The difference can be seen too. Video shows Rendulic sorting blocks with the stimulation off. When the stimulation is turned on, she's able to work twice as fast.

Researchers decided on most of the tasks but Rendulic got to weigh in too.

"My husband and I love to eat steak, and one of my pet peeves is I have to ask him to cut up my steak for me,” she said. 

On the last day of the study, a steak was delivered to her. 

“I’m cutting it!” she exclaims on video.

The technology isn’t a cure and the pilot study was small; only Rendulic and another stroke survivor took part. But the preliminary results are promising, marking a step toward one day restoring mobility for this extremely common type of paralysis.

About 800,000 Americans every year have a stroke, Capogrosso said. About half have permanent motor paralysis. 

At the end of the four-week study, researchers had to remove the device. They say it will take years of research to prove the treatment actually works.

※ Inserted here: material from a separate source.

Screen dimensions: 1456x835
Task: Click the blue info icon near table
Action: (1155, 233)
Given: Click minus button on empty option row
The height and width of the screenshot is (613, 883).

"We first give them abilities and then we remove them, which pressures me to go faster, actually, to be able to have the full implantable system and go back to them [and say] ‘Hey, we can make your life better now,’” Capogrosso said. 

The experiment astounded Rendulic.

“This technology was helping me improve in ways I didn't think were possible post-stroke,” she said.

Surprisingly, she kept some improvement in her arm for about a month after the implant was removed.

The study was funded by the National Institutes of Health and published in the journal Nature Medicine, with researchers now using the experimental device on even more stroke survivors, as part of a larger study.